I call it the wild flower path. It’s just around the corner from our home. It’s one of the paths that leads into the woodlands that surrounds our valley here in West Sussex. On either side of this path are woods. When the wild flowers and orchids bloom I know the season has changed. Now it’s winter and more often than not it’s veiled in mist. It’s not colourful or pretty at this point of the year but I love following it’s winding path into the forest. And waiting for the wild flowers to slowly emerge along its banks. Now they are all dead and littering the way with wild seeds, Webs crisscross the dead flowers as they lie in wait, like me, for a new season.
As the seasons change I study my nature books and try to decipher the names of these dead wild flowers. But the days are short and the wild flowers are dead so I decide to forgo this labour and just appreciate their silhouettes in the mist. I know what lies await. In the spring I will recognise them again as they bloom and regain colours. Only the yellow flowers of the gorse make an appearance in the winter months.
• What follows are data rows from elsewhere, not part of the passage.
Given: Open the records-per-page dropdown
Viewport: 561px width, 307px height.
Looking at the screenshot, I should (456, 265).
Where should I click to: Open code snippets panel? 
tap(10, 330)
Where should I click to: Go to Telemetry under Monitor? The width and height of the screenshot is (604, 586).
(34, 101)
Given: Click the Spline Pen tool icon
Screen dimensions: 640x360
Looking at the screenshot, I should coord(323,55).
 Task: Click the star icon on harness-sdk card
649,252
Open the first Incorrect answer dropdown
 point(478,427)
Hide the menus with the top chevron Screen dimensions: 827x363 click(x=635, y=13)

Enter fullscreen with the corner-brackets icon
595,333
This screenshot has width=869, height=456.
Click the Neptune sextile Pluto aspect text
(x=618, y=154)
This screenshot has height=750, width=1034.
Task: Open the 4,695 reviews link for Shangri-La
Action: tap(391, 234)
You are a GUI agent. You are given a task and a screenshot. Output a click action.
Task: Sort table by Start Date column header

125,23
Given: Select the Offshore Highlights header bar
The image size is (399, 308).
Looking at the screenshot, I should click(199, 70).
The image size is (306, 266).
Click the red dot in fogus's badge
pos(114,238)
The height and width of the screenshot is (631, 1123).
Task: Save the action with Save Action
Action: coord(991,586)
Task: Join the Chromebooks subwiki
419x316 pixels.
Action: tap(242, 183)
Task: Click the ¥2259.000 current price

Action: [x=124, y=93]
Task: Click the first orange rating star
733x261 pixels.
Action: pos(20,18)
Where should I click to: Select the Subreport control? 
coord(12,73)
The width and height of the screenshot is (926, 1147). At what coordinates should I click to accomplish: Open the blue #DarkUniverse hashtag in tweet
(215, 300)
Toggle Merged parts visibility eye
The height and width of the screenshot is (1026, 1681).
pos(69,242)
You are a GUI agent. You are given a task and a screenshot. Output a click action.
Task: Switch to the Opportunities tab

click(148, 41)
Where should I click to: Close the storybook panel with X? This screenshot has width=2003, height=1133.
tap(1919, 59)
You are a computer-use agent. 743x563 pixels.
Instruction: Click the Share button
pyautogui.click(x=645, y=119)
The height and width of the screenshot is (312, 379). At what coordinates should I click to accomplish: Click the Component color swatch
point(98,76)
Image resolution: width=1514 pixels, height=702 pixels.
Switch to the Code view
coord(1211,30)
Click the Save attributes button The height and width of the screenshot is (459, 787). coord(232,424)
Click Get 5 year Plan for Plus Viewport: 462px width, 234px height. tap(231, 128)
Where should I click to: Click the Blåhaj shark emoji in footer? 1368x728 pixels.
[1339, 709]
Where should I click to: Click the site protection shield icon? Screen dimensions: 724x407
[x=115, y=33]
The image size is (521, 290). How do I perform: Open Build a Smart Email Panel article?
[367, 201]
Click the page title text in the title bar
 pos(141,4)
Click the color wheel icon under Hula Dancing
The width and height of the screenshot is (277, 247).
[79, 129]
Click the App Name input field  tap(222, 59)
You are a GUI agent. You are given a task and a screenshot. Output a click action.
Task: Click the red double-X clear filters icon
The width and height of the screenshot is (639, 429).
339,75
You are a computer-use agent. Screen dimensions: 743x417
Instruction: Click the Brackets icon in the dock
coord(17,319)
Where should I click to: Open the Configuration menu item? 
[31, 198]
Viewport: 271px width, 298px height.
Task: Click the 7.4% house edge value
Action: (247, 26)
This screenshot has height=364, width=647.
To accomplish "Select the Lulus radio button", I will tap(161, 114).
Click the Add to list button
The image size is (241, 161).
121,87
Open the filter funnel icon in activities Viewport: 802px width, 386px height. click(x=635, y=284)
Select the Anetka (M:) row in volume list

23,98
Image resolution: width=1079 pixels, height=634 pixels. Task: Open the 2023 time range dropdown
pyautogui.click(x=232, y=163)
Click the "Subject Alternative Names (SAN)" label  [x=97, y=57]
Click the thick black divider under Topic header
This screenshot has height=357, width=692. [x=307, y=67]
The seeds of umbels cling on but then scatter with every wind.
And the mist keeps returning while tree catkins grow and the ferns turn golden along its borders.
All these wild flowers will transform soon.
There will be blackberries that we can pick and bright wild flowers that we can admire.
Until then dried thistles will dance in the wind while spiders build cathedrals.
I’m looking forward to documenting the colours and the wild flowers returning to this path each month.